# [What you are asked to do]
Copy only the lines between the one containing "The height and" and the end of the records, both included, leaving out pictures.

# [Extracted information]
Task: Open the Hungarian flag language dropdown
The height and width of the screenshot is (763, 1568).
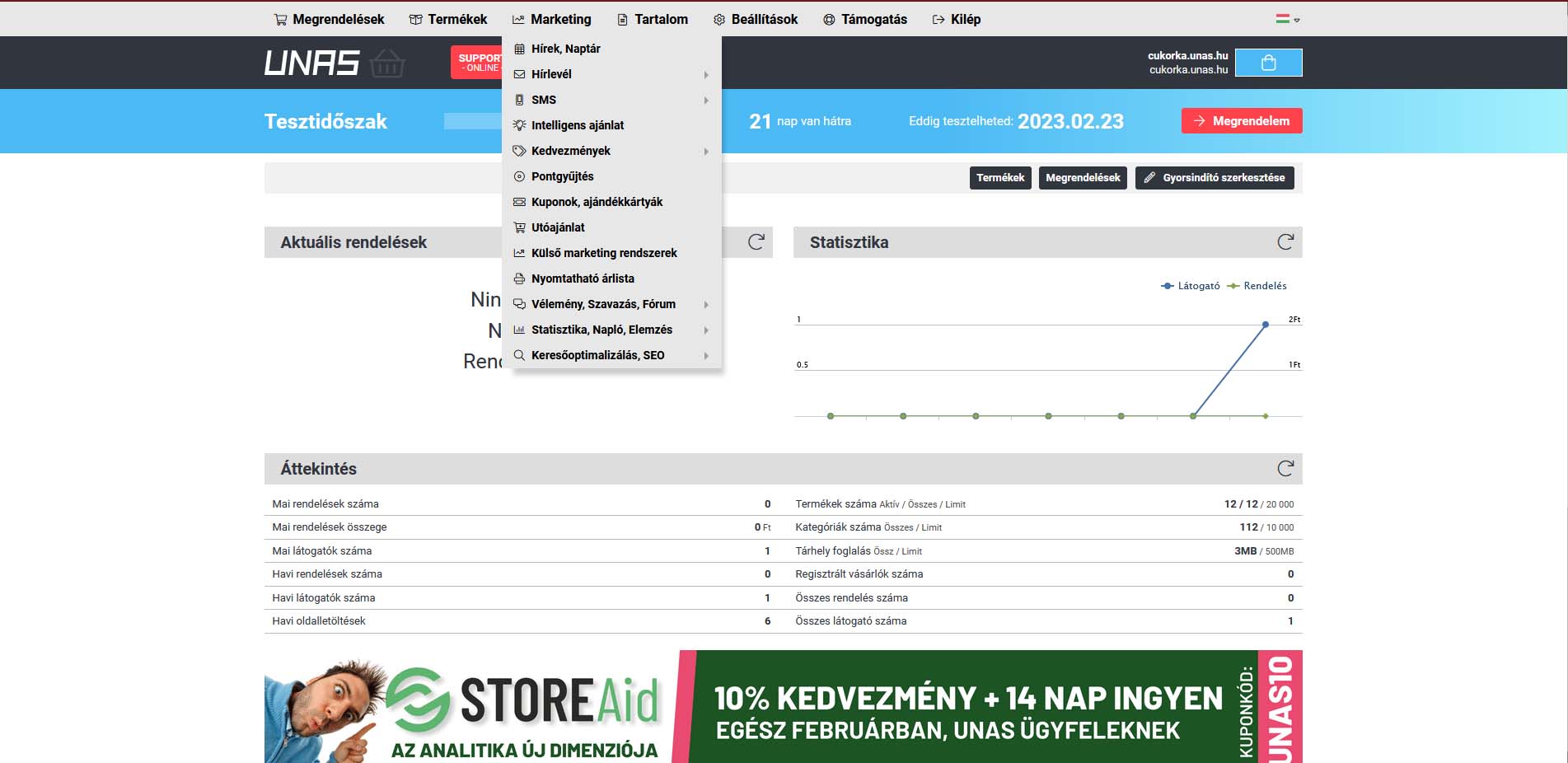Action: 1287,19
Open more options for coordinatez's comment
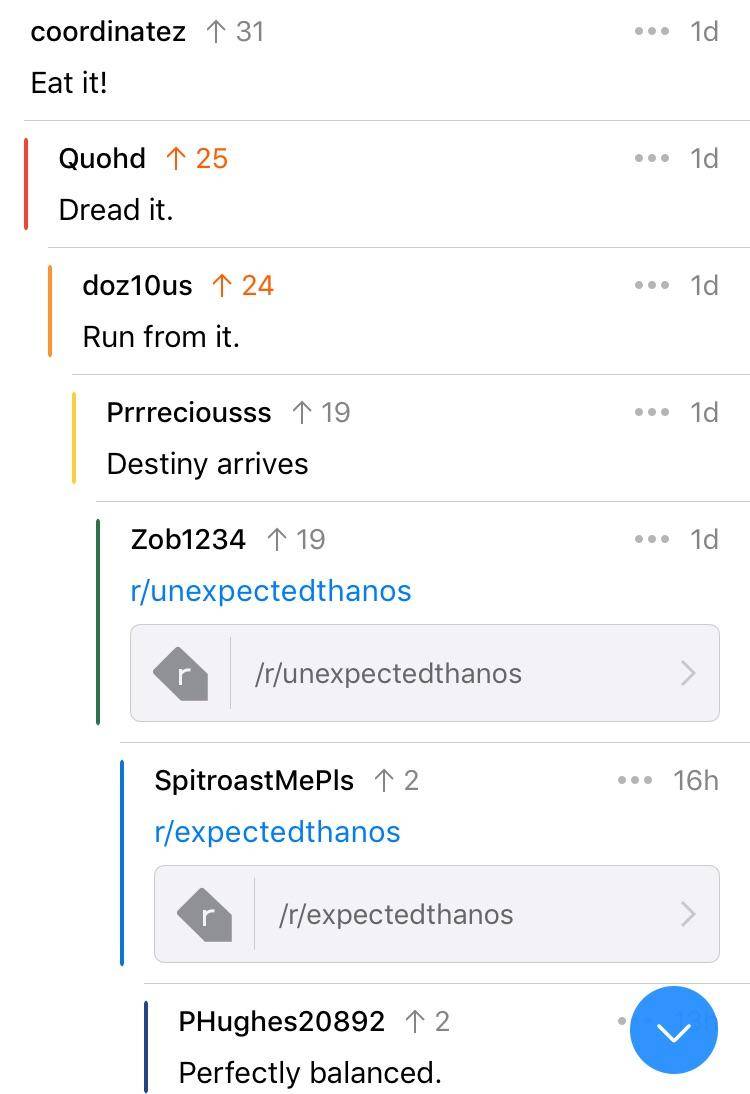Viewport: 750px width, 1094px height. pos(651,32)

# [Response to this exercise]
The height and width of the screenshot is (763, 1568).
Action: 1287,19
Open more options for coordinatez's comment
Viewport: 750px width, 1094px height. pos(651,32)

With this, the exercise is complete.